Once there were twelve bound to him, Ruhen smiled in the stark light of Aenaris. With his free hand, he pulled a small bottle from his tunic, thumbed off the stopper
and downed the contents in one. He tossed the empty bottle into the flames surrounding them.
Before the poison could take effect, Isak heard shouts from beyond the circle, cries of warning, followed swiftly by the clash of steel. Ruhen looked up, but his smile remained in place, his plans complete. Isak tried to stand, but Tiniq struck him again, leaving the white-eye as bowed as the insubstantial God in his lee. Through the stars bursting before his eyes Isak saw men and women charging towards the bridge across the flames, but there were Harlequins and Acolytes ready to meet them.
Distantly he made out Daken’s shouts above the clamour and he twisted his head to see the blurry man of the Brotherhood exchanging blows with an equally blurred Harlequin. One of the Sisters of Dusk was at his side, thrusting her spear at the white-masked warrior, but the Harlequin somehow defended itself against both attackers, its slender blades striking like snakes and catching the Brother in the shoulder, sending him reeling.
Isak looked back at Ruhen and saw the shadows under his skin turning uneasily in Aenaris’ light.

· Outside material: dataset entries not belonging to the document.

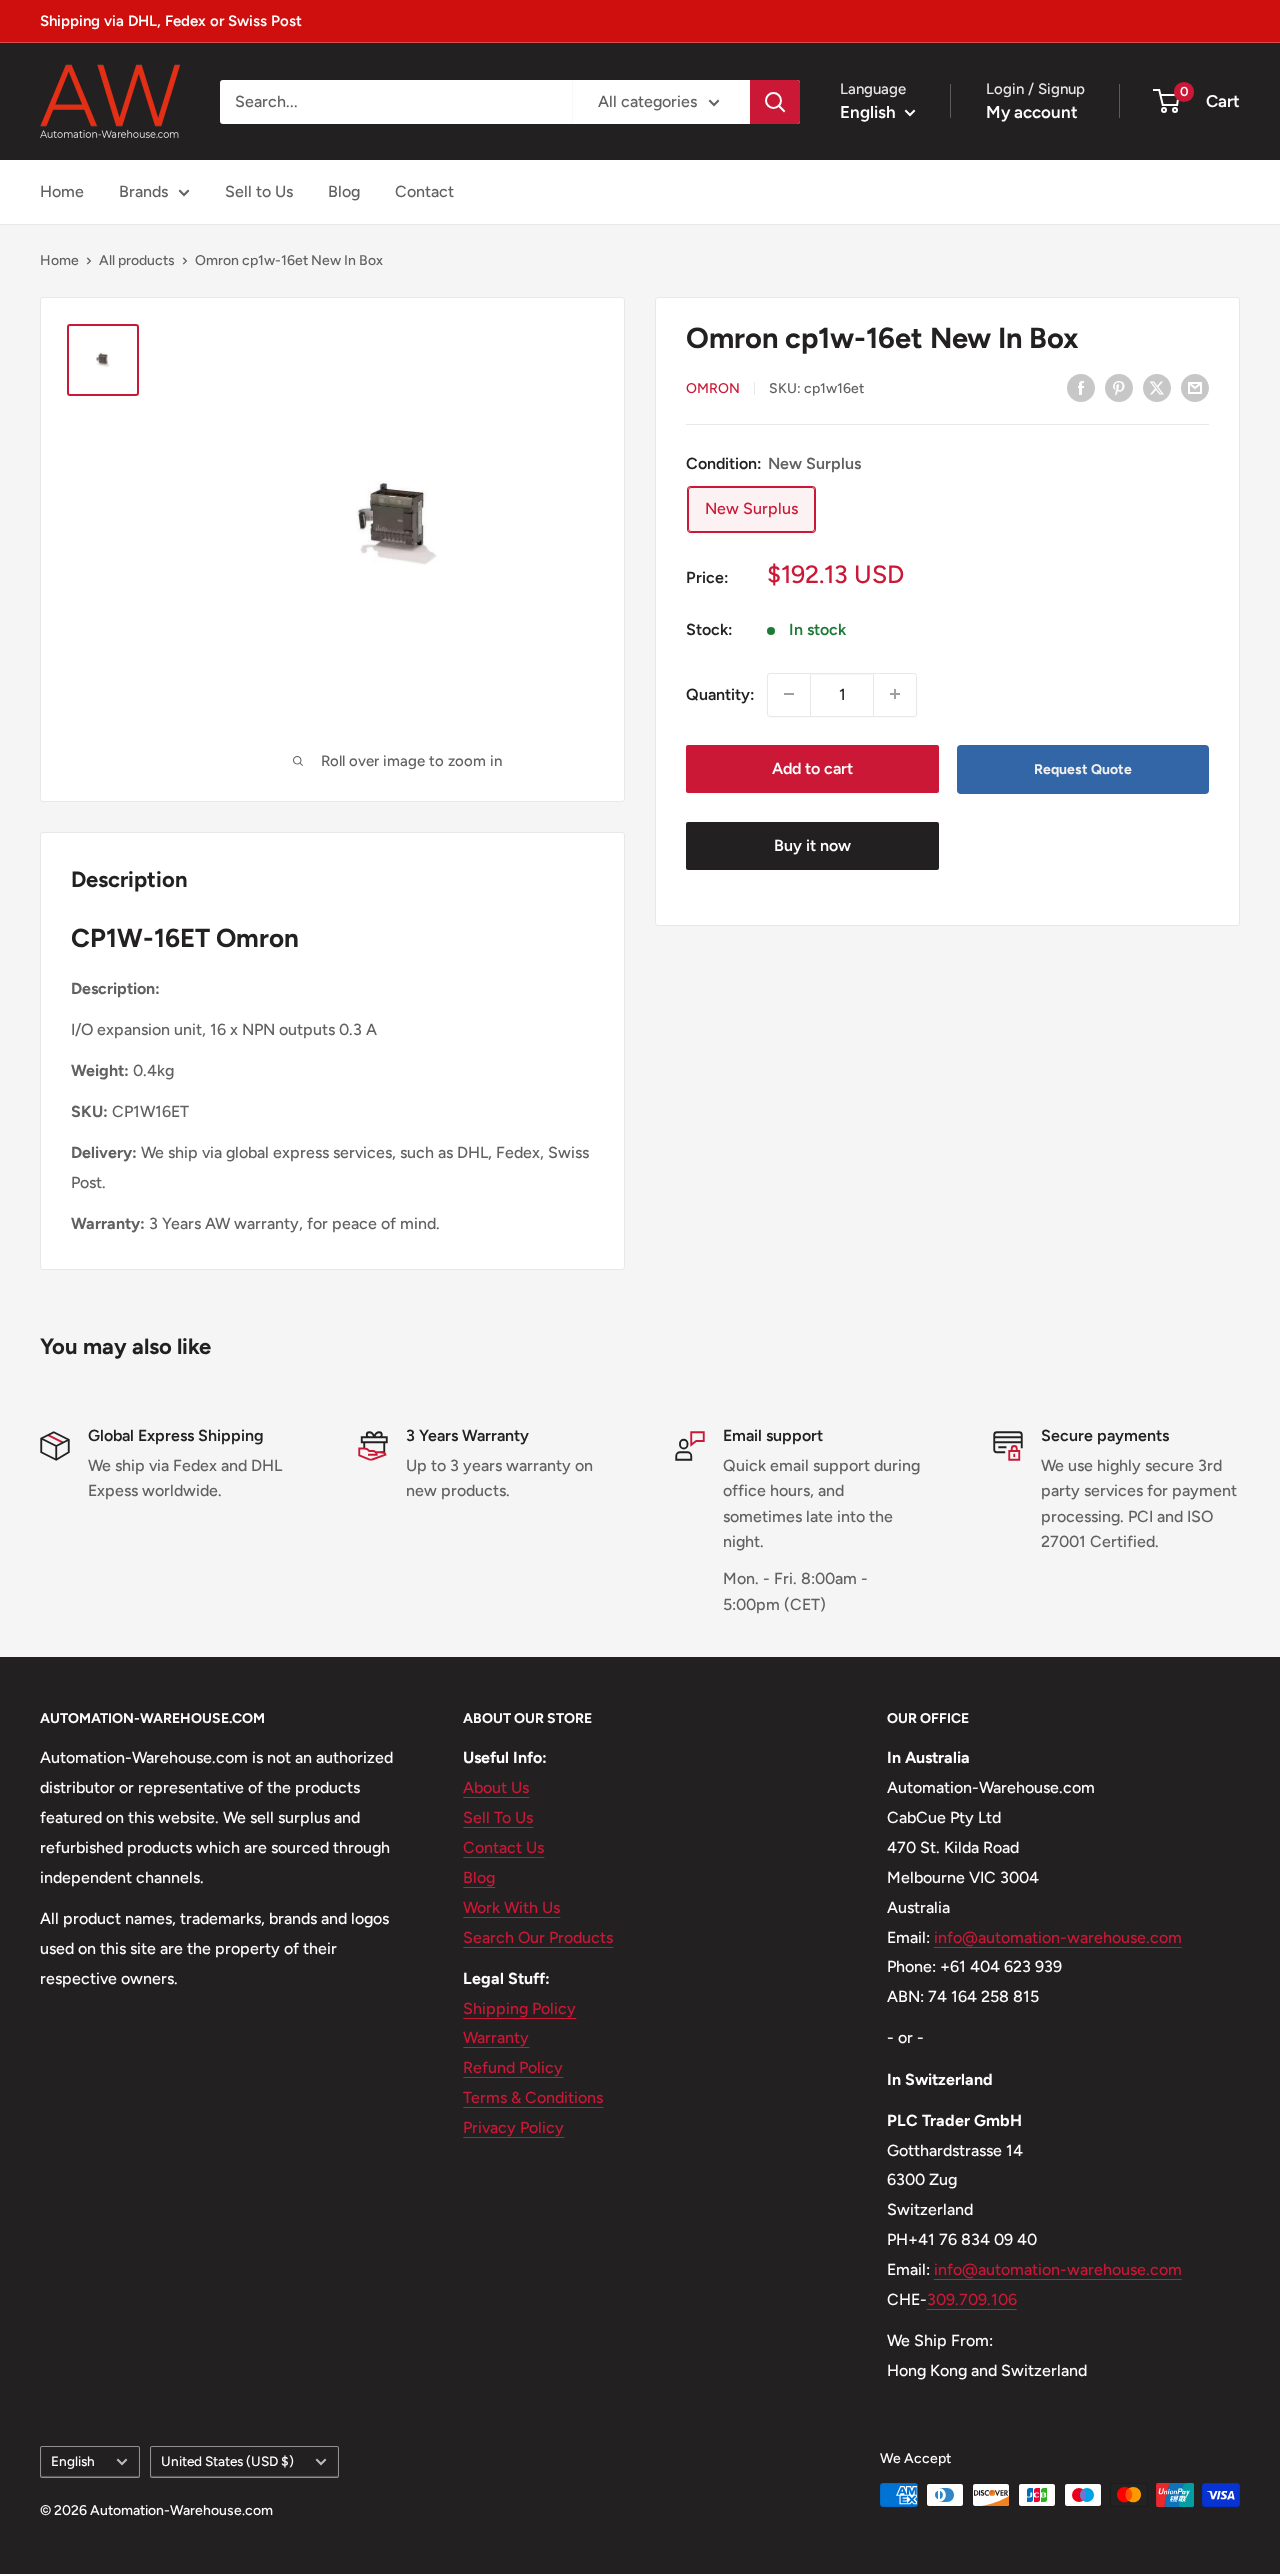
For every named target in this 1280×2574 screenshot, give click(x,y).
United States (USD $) (227, 2461)
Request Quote (1083, 768)
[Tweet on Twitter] (1157, 387)
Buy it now (812, 845)
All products (137, 260)
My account (1032, 112)
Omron (713, 388)
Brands (143, 191)
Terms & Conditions (533, 2097)
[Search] (775, 102)
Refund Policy (513, 2067)
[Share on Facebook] (1081, 387)
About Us (496, 1787)
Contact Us (503, 1847)
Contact (424, 191)
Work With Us (511, 1907)
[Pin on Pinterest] (1119, 387)
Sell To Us (498, 1817)
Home (62, 191)
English (73, 2461)
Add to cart (812, 767)
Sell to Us (259, 191)
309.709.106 (972, 2299)
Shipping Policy (519, 2008)
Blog (344, 191)
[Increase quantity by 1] (895, 694)
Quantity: (720, 693)
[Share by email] (1195, 387)
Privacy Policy (513, 2127)
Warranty (496, 2037)
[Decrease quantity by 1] (789, 694)
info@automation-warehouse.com (1058, 1937)
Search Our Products (538, 1937)
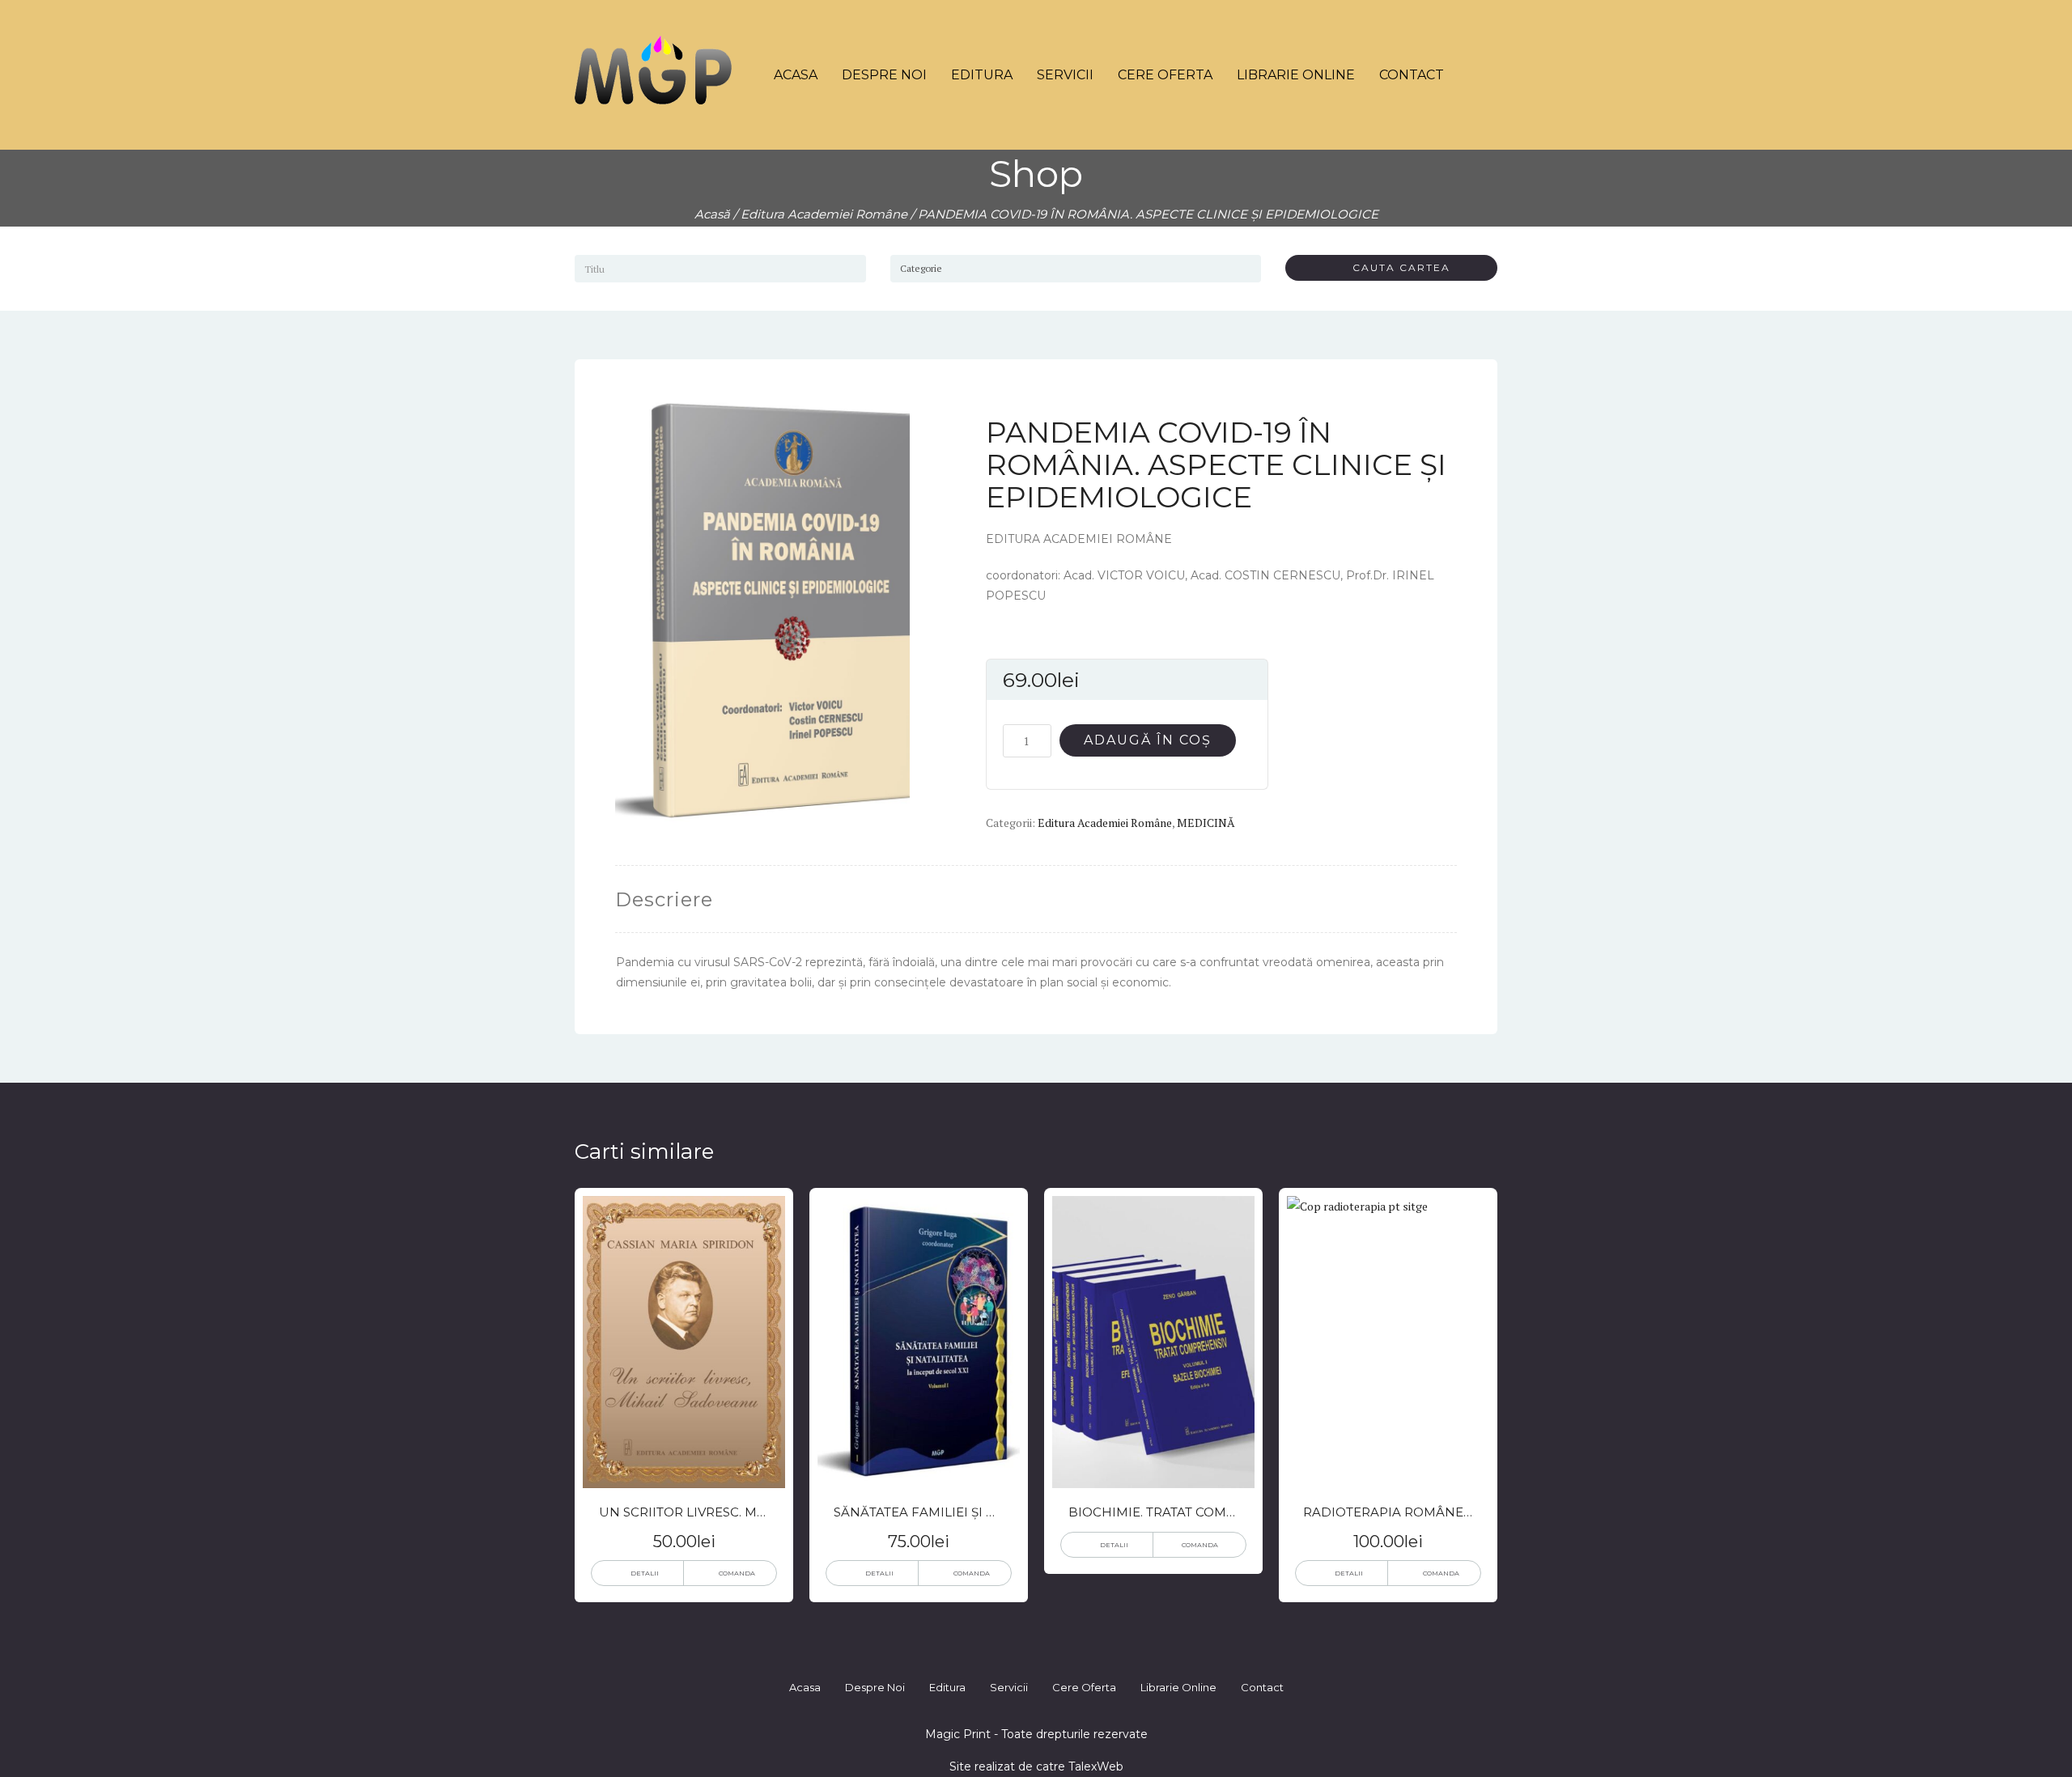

The boy was pale; his skin was almost translucent, like a plague victim’s, and his smile was faltering as the poison began to take effect. Isak felt panic set in. The Gods had submitted; the sacrifice had been made on the slopes above them. Now Ruhen had only to die, to free Azaer of his mortal vessel, and a new God would be ascend to stand above them all. The Harlequins and Acolytes were outnumbered, but they were supremely skilled. Emin wouldn’t be able to break through in time.
He strained yet again at the chain, but his efforts succeeded only in causing a black burst of agony as Termin Mystt grated against his collarbone. The fire licking at his mind intensified and he felt it burning a path through his soul. Isak screamed again, unable to bear the forces raging unchecked through his body.